Open jbrockmendel opened 3 years ago
we don't allow na values in the constructor by definition so this should be unambiguous
we don't allow na values in the constructor by definition so this should be unambiguous
which constructor doesnt allow NA values? I can do
cat = pd.Categorical(["A", "B", np.nan, "C"])
target1 = [np.nan]
target2 = ["D"]
>>> cat.categories.get_indexer(target1)
array([-1])
>>> cat.categories.get_indexer(target2)
array([-1])
check the categories
When Categorical was originally added, it did support missing values in its categories (which means there are basically two ways to have missing values: a -1 in the codes, or a missing value in the categories). But shortly after, we changed that only allow a single way, i.e -1 in the codes, and thus disallow missing values in the categories.

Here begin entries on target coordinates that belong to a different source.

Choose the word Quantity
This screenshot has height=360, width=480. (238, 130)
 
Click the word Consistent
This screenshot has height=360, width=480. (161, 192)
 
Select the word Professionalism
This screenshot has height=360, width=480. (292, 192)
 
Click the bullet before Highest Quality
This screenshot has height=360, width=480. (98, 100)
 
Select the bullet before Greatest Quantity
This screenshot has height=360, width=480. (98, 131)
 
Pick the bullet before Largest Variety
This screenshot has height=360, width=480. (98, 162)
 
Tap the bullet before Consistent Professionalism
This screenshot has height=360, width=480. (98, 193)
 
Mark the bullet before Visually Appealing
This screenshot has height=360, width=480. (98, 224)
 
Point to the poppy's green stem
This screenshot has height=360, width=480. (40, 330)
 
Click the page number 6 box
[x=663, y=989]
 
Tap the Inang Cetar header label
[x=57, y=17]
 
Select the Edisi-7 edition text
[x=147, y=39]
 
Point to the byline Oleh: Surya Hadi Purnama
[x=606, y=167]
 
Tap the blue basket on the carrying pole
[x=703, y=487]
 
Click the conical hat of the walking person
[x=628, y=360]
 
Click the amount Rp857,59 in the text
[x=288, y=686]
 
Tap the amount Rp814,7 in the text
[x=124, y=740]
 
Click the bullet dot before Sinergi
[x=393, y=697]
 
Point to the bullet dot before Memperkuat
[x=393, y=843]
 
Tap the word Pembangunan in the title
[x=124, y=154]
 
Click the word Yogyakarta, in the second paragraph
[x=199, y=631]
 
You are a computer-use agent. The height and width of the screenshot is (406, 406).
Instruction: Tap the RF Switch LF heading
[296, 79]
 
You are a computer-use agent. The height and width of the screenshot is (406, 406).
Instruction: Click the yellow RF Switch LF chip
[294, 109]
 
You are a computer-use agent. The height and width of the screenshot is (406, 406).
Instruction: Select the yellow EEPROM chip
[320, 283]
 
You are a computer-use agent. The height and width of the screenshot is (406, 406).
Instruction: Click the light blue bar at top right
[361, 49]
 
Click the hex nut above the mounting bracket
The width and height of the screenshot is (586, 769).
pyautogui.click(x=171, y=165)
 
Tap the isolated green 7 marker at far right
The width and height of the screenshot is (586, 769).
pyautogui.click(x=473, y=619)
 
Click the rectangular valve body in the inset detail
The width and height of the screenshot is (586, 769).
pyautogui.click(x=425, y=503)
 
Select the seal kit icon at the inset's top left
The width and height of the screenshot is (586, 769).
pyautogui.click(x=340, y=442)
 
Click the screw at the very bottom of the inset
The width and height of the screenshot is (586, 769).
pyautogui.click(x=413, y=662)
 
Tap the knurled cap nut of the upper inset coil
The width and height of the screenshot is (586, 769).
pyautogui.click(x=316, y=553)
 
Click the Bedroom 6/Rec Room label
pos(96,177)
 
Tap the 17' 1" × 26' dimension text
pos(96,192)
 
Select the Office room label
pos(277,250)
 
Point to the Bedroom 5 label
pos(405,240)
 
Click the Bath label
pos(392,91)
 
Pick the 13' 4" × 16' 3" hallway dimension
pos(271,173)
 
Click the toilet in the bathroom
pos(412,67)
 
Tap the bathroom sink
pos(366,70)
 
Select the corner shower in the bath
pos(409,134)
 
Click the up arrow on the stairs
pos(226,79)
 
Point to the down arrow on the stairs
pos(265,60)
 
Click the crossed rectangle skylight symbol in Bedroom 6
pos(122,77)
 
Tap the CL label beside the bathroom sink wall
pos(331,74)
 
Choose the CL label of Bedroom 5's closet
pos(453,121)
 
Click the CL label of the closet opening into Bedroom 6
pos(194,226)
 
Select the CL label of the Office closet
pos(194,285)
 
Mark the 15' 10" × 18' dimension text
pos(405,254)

General constructors like pd.Categorical(["A", "B", np.nan, "C"])
will convert the missing values to -1 in the codes, and specialized constructors check that the constructors don't have nans:
In [15]: pd.Categorical.from_codes([0, 1, 2], categories=["a", "b", None])
...
~/scipy/pandas/pandas/core/dtypes/dtypes.py in validate_categories(categories, fastpath)
502
503 if categories.hasnans:
--> 504 raise ValueError("Categorical categories cannot be null")
505
506 if not categories.is_unique:
ValueError: Categorical categories cannot be null
There's another issue somewhere discussing this, but I can't find it right now. At the time, we (I?) decided against including NA-like values in the categories.
There's another issue somewhere discussing this, but I can't find it right now. At the time, we (I?) decided against including NA-like values in the categories.
I'm not finding it either, but i think there was something about trying to a specific NA value or possibly multiple distinct NA types.
There are a bunch of places in CategoricalIndex where we check something like:
This leads to ambiguity, as a -1 code can indicate an NA value that is present, or a non-NA value that is not among self.categories. Having to sort out which we're looking at is a hassle which we should try to avoid.